> _Exercise aim_: Copy only the lines from the one with "Given: Open the flashcards icon in sidebar" through the end of the records, exactly as they stand. No pictures belong in the copy.

── Records to use

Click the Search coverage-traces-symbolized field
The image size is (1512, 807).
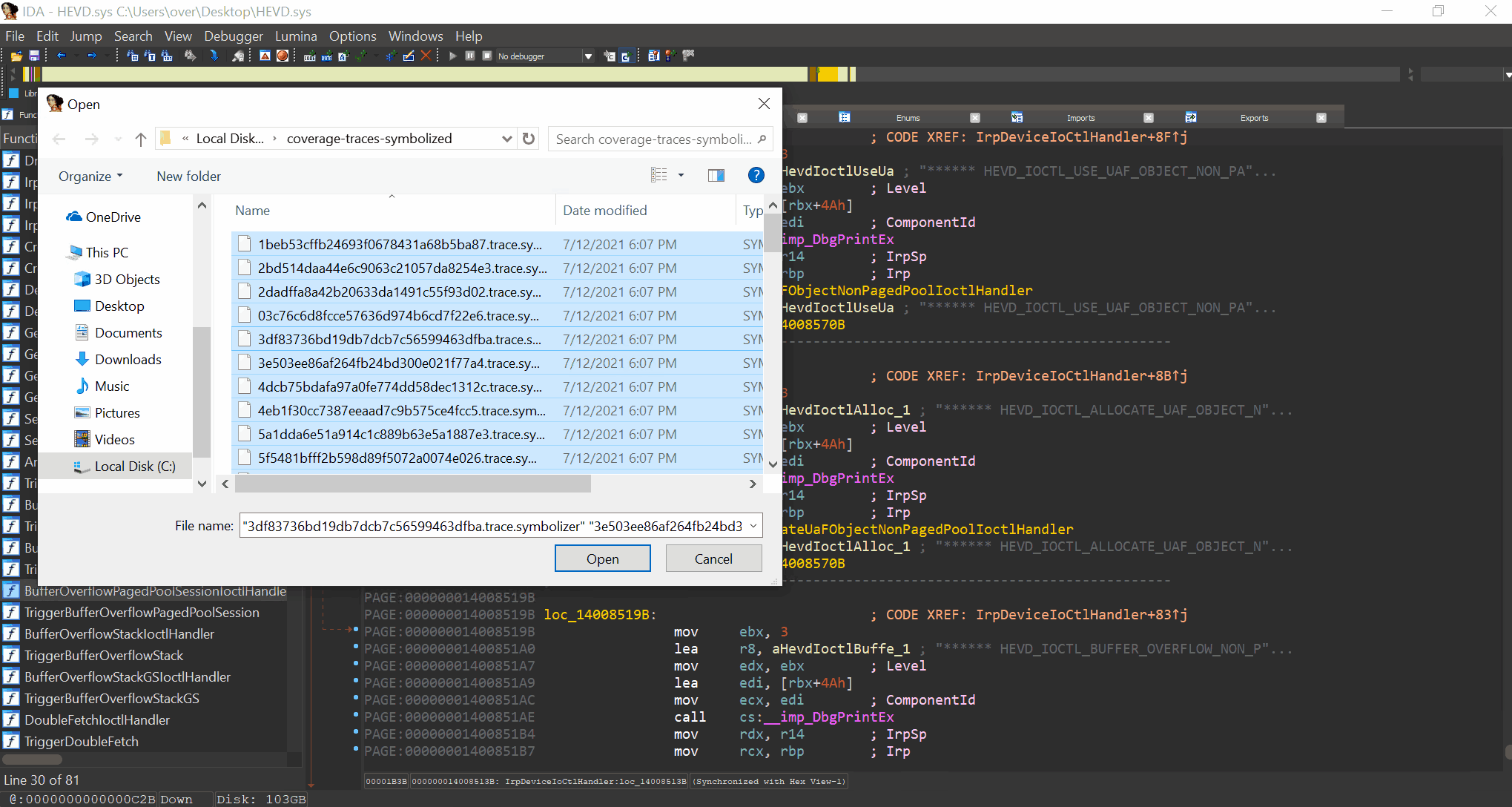pos(653,139)
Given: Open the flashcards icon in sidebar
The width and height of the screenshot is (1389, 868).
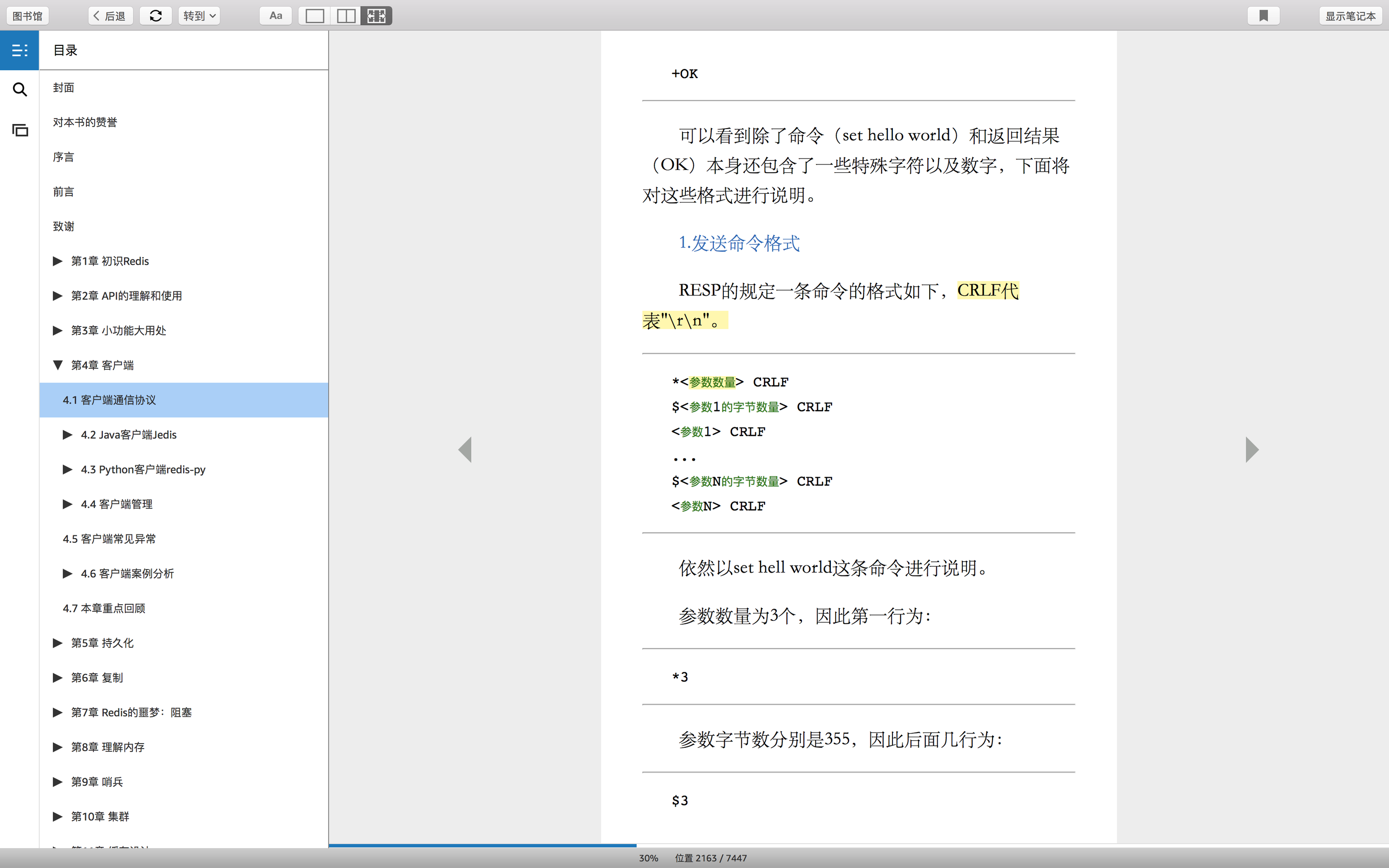Looking at the screenshot, I should tap(19, 130).
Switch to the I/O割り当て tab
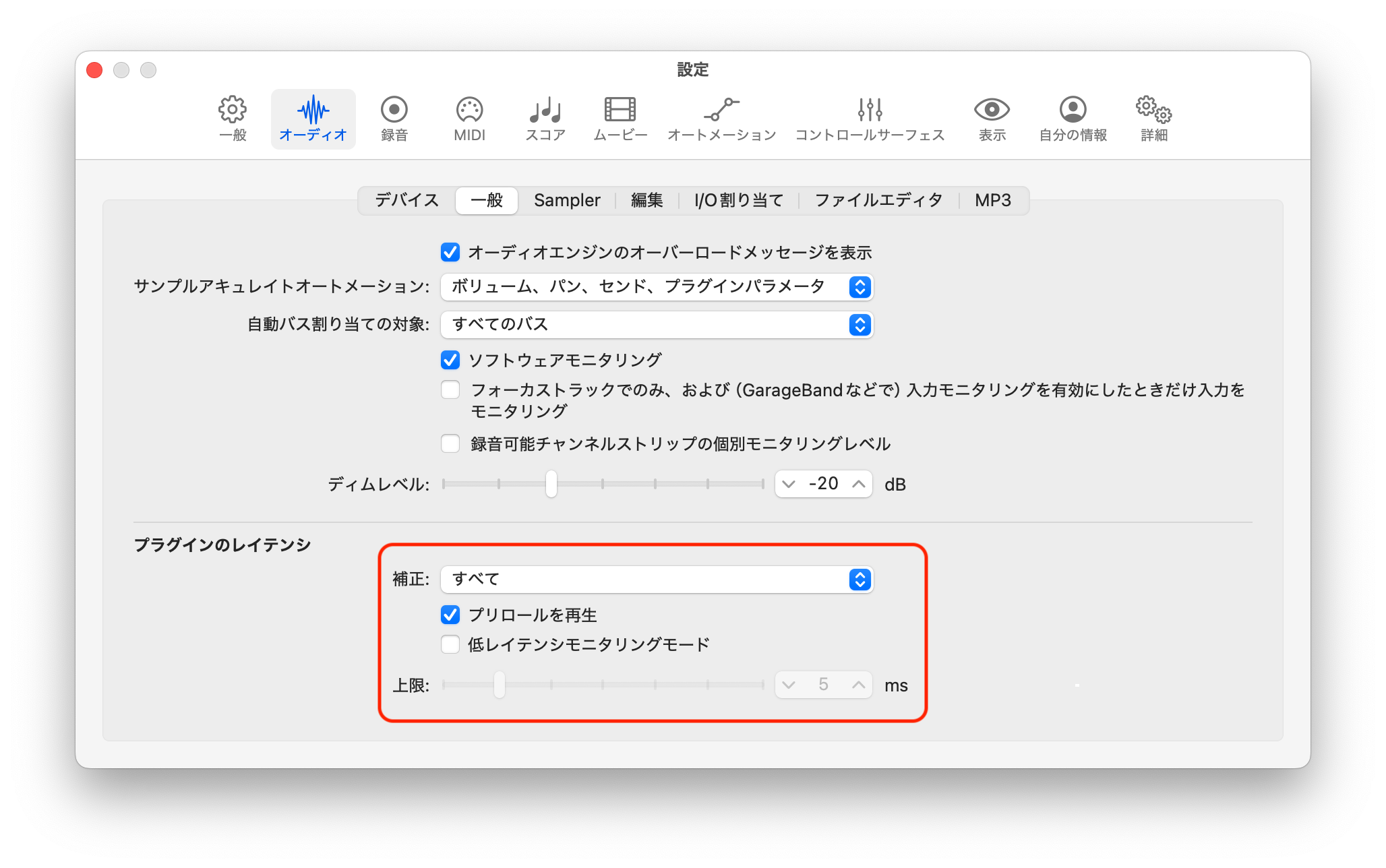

────

> _Answer to this problem_:
Given: Open the flashcards icon in sidebar
The width and height of the screenshot is (1389, 868).
Looking at the screenshot, I should tap(19, 130).
Switch to the I/O割り当て tab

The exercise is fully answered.